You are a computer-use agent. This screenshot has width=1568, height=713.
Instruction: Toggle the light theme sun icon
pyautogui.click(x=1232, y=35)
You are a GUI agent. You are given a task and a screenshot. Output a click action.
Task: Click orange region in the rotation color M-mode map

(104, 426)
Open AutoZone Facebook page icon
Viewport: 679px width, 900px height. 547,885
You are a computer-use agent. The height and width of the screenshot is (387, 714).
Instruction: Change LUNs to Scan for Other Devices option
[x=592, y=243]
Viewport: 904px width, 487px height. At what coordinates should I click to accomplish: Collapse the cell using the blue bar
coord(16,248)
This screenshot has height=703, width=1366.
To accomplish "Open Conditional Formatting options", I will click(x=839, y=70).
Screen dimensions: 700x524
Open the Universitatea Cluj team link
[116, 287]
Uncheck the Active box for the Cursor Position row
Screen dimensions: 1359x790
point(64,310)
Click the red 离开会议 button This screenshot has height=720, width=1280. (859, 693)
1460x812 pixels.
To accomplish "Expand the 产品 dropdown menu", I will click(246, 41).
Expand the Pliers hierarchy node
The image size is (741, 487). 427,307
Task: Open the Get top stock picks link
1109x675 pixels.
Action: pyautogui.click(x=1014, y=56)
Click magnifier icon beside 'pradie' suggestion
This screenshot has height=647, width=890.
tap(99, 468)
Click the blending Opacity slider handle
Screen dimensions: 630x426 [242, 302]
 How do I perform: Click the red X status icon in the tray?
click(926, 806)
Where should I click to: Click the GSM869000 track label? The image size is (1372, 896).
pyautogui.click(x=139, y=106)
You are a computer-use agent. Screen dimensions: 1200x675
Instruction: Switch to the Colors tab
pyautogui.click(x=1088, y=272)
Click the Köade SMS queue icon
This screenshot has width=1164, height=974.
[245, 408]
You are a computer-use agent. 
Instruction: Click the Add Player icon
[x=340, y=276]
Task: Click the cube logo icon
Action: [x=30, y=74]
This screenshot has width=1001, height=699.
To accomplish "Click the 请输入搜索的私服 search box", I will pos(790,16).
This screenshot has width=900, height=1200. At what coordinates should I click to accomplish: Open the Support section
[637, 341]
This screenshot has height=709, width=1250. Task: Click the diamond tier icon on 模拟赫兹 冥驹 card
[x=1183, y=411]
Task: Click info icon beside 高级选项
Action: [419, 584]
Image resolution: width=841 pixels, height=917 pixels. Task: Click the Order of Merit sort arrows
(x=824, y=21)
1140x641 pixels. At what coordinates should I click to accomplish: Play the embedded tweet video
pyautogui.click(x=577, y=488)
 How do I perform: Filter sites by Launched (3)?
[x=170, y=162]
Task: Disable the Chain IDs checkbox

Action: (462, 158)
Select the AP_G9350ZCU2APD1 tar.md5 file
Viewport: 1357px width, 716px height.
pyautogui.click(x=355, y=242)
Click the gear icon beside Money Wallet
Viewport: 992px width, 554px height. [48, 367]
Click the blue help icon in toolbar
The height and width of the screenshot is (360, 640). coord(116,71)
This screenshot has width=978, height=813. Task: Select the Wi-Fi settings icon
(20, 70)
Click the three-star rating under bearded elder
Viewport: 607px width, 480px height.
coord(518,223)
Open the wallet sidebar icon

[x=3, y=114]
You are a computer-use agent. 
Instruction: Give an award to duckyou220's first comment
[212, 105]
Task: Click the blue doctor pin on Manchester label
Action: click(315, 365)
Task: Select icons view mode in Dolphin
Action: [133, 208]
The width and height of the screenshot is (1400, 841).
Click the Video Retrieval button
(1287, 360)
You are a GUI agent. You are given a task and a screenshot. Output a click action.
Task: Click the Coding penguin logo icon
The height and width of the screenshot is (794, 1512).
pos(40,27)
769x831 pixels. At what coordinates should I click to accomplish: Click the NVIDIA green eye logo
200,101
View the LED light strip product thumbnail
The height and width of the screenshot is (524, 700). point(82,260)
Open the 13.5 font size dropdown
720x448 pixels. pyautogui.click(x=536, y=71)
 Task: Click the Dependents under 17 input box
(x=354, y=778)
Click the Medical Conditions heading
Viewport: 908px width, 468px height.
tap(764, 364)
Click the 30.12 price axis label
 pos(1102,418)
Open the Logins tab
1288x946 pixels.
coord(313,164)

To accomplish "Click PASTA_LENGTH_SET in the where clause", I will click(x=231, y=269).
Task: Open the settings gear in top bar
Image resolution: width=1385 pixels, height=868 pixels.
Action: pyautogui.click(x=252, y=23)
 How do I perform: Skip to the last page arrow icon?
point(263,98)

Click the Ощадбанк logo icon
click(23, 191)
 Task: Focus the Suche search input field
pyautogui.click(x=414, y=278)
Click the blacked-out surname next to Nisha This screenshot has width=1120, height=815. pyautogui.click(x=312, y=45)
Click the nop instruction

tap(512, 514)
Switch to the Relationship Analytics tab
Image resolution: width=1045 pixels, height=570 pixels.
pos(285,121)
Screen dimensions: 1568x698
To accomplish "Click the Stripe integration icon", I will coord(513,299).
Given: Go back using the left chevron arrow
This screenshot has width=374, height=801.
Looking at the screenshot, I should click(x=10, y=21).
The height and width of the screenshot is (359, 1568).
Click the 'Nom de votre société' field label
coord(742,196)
_ _ _ _
Rewrite the records above, replacing "computer-use agent" with "desktop automation agent" wherever it occurs and keeping everything else the same.

● Result of this exercise
You are a desktop automation agent. This screenshot has width=1568, height=713.
Instruction: Toggle the light theme sun icon
pyautogui.click(x=1232, y=35)
You are a GUI agent. You are given a task and a screenshot. Output a click action.
Task: Click orange region in the rotation color M-mode map

(104, 426)
Open AutoZone Facebook page icon
Viewport: 679px width, 900px height. 547,885
You are a desktop automation agent. The height and width of the screenshot is (387, 714).
Instruction: Change LUNs to Scan for Other Devices option
[x=592, y=243]
Viewport: 904px width, 487px height. At what coordinates should I click to accomplish: Collapse the cell using the blue bar
coord(16,248)
This screenshot has height=703, width=1366.
To accomplish "Open Conditional Formatting options", I will click(x=839, y=70).
Screen dimensions: 700x524
Open the Universitatea Cluj team link
[116, 287]
Uncheck the Active box for the Cursor Position row
Screen dimensions: 1359x790
point(64,310)
Click the red 离开会议 button This screenshot has height=720, width=1280. (859, 693)
1460x812 pixels.
To accomplish "Expand the 产品 dropdown menu", I will click(246, 41).
Expand the Pliers hierarchy node
The image size is (741, 487). 427,307
Task: Open the Get top stock picks link
1109x675 pixels.
Action: pyautogui.click(x=1014, y=56)
Click magnifier icon beside 'pradie' suggestion
This screenshot has height=647, width=890.
tap(99, 468)
Click the blending Opacity slider handle
Screen dimensions: 630x426 [242, 302]
 How do I perform: Click the red X status icon in the tray?
click(926, 806)
Where should I click to: Click the GSM869000 track label? The image size is (1372, 896).
pyautogui.click(x=139, y=106)
You are a desktop automation agent. Screen dimensions: 1200x675
Instruction: Switch to the Colors tab
pyautogui.click(x=1088, y=272)
Click the Köade SMS queue icon
This screenshot has width=1164, height=974.
[245, 408]
You are a desktop automation agent. 
Instruction: Click the Add Player icon
[x=340, y=276]
Task: Click the cube logo icon
Action: [x=30, y=74]
This screenshot has width=1001, height=699.
To accomplish "Click the 请输入搜索的私服 search box", I will pos(790,16).
This screenshot has width=900, height=1200. At what coordinates should I click to accomplish: Open the Support section
[637, 341]
This screenshot has height=709, width=1250. Task: Click the diamond tier icon on 模拟赫兹 冥驹 card
[x=1183, y=411]
Task: Click info icon beside 高级选项
Action: [419, 584]
Image resolution: width=841 pixels, height=917 pixels. Task: Click the Order of Merit sort arrows
(x=824, y=21)
1140x641 pixels. At what coordinates should I click to accomplish: Play the embedded tweet video
pyautogui.click(x=577, y=488)
 How do I perform: Filter sites by Launched (3)?
[x=170, y=162]
Task: Disable the Chain IDs checkbox

Action: (462, 158)
Select the AP_G9350ZCU2APD1 tar.md5 file
Viewport: 1357px width, 716px height.
pyautogui.click(x=355, y=242)
Click the gear icon beside Money Wallet
Viewport: 992px width, 554px height. [48, 367]
Click the blue help icon in toolbar
The height and width of the screenshot is (360, 640). coord(116,71)
This screenshot has width=978, height=813. Task: Select the Wi-Fi settings icon
(20, 70)
Click the three-star rating under bearded elder
Viewport: 607px width, 480px height.
coord(518,223)
Open the wallet sidebar icon

[x=3, y=114]
You are a desktop automation agent. 
Instruction: Give an award to duckyou220's first comment
[212, 105]
Task: Click the blue doctor pin on Manchester label
Action: click(315, 365)
Task: Select icons view mode in Dolphin
Action: [133, 208]
The width and height of the screenshot is (1400, 841).
Click the Video Retrieval button
(1287, 360)
You are a GUI agent. You are given a task and a screenshot. Output a click action.
Task: Click the Coding penguin logo icon
The height and width of the screenshot is (794, 1512).
pos(40,27)
769x831 pixels. At what coordinates should I click to accomplish: Click the NVIDIA green eye logo
200,101
View the LED light strip product thumbnail
The height and width of the screenshot is (524, 700). point(82,260)
Open the 13.5 font size dropdown
720x448 pixels. pyautogui.click(x=536, y=71)
 Task: Click the Dependents under 17 input box
(x=354, y=778)
Click the Medical Conditions heading
Viewport: 908px width, 468px height.
tap(764, 364)
Click the 30.12 price axis label
 pos(1102,418)
Open the Logins tab
1288x946 pixels.
coord(313,164)

To accomplish "Click PASTA_LENGTH_SET in the where clause", I will click(x=231, y=269).
Task: Open the settings gear in top bar
Image resolution: width=1385 pixels, height=868 pixels.
Action: pyautogui.click(x=252, y=23)
 How do I perform: Skip to the last page arrow icon?
point(263,98)

Click the Ощадбанк logo icon
click(23, 191)
 Task: Focus the Suche search input field
pyautogui.click(x=414, y=278)
Click the blacked-out surname next to Nisha This screenshot has width=1120, height=815. pyautogui.click(x=312, y=45)
Click the nop instruction

tap(512, 514)
Switch to the Relationship Analytics tab
Image resolution: width=1045 pixels, height=570 pixels.
pos(285,121)
Screen dimensions: 1568x698
To accomplish "Click the Stripe integration icon", I will coord(513,299).
Given: Go back using the left chevron arrow
This screenshot has width=374, height=801.
Looking at the screenshot, I should click(x=10, y=21).
The height and width of the screenshot is (359, 1568).
Click the 'Nom de votre société' field label
coord(742,196)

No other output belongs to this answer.